A la fin de sa vie, cette petite femme ronde, au regard aigu et au franc-parler, reçoit de très nombreux hommages. Jean Lacouture lui consacre une biographie ("Le Témoignage est un combat"). Une école de Saint-Mandé (Val-de-Marne) où elle résidait porte son nom et celui de sa mère.
Elle était une des rares femmes à porter la Grand'Croix de la Légion d'honneur.
Merci Germaine !
RAG 34. Lolo34
09:50 Publié dans Actualités , Associations , Loisirs/Culture , Politique | Lien permanent | Commentaires (1) | Trackbacks (0) | Envoyer cette note
Trackbacks
Voici l'URL pour faire un trackback sur cette note : http://lrassemblezagauche.midiblogs.com/trackback/99352
Commentaires
Dans son discours pour la commémoration du 8 mai 1945, le Président de la République a cité Germaine Tillon : " elle faisait partie de la vraie France, à l'opposé des collabos du régime de Vichy ". En effet, elle fut une grande dame qui a su garder toute sa vie le sens de la révolte intact. Face à la menace hitlérienne et la capitulation des dirigeants français, elle avait choisi son camp, celui de la Résistance dès la première heure avec le réseau du Musée de l' Homme.
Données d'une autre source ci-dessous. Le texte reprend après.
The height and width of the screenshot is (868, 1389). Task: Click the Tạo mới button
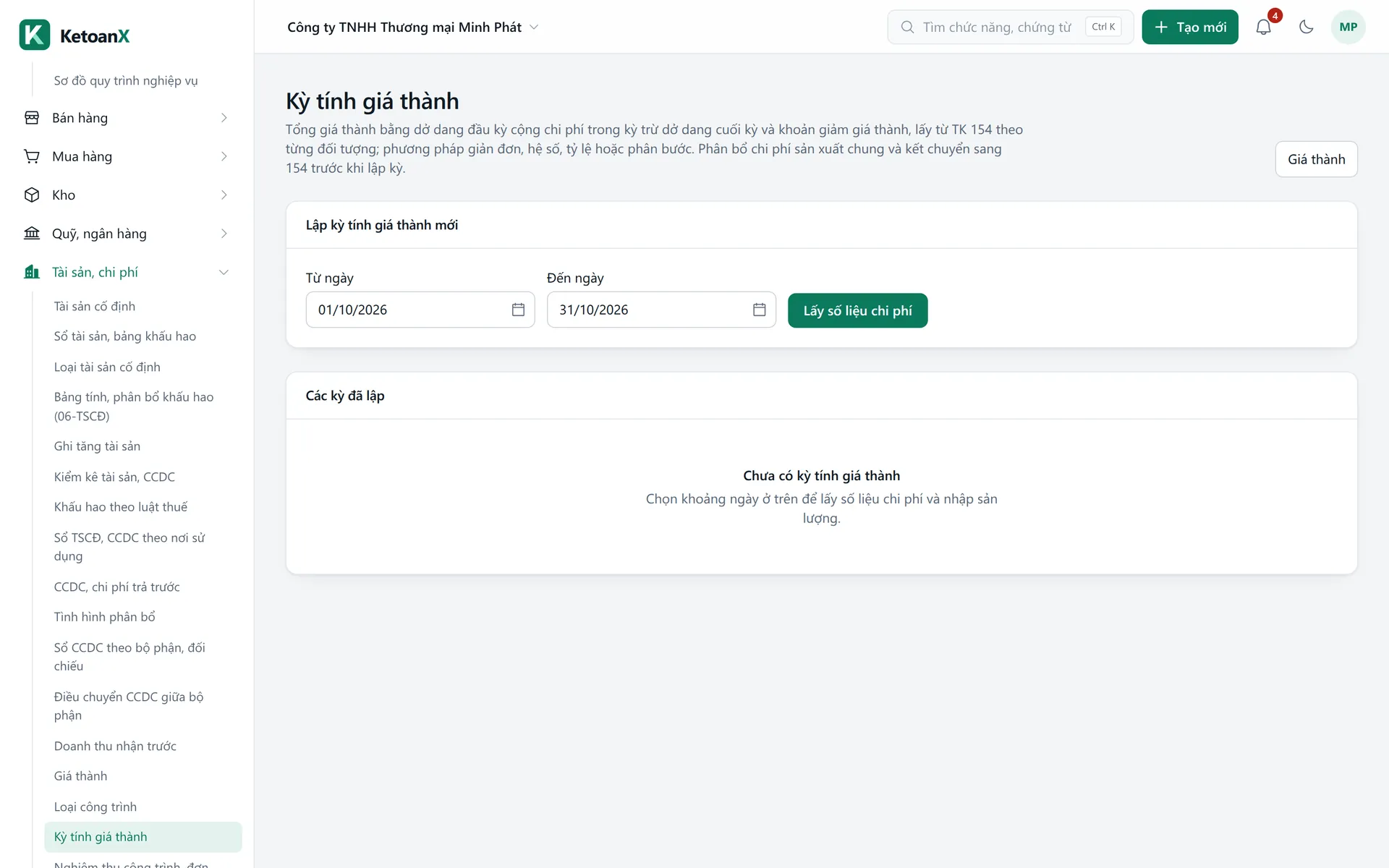(1189, 27)

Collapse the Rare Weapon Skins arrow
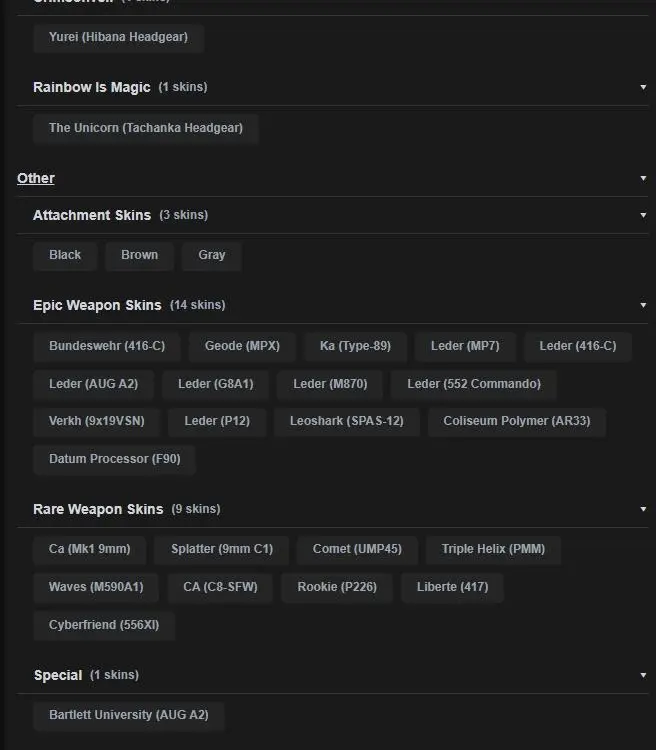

Elle fut arrêtée en 1942 et envoyée au camp de Ravensbrück . Comme de nombreux autres patriotes, elle avait été dénoncée par l' abbé Alesch, de la paroisse de Saint-Maur, qui , avec ses sermons du dimanche , se faisait passer pour un opposant aux Allemands alors qu'il servait de "miroir aux alouettes " pour s'introduire dans les milieux de la Résistance et traquer les résistants. Il fut condamné et fusillé le 25 janvier 1949 au Fort de Montrouge.
Cela n' est pas dit; pourquoi ? tabou de l'histoire ? Aussi, il me plaît de le rappeler ici pour faire pièce au discours de Saint-Jean-de-Latran où le Président a dit : " l'instituteur ne pourra jamais remplacer le curé ... " , alors que c'est par milliers que les instituteurs ont donné leur vie, dans la Résistance notamment.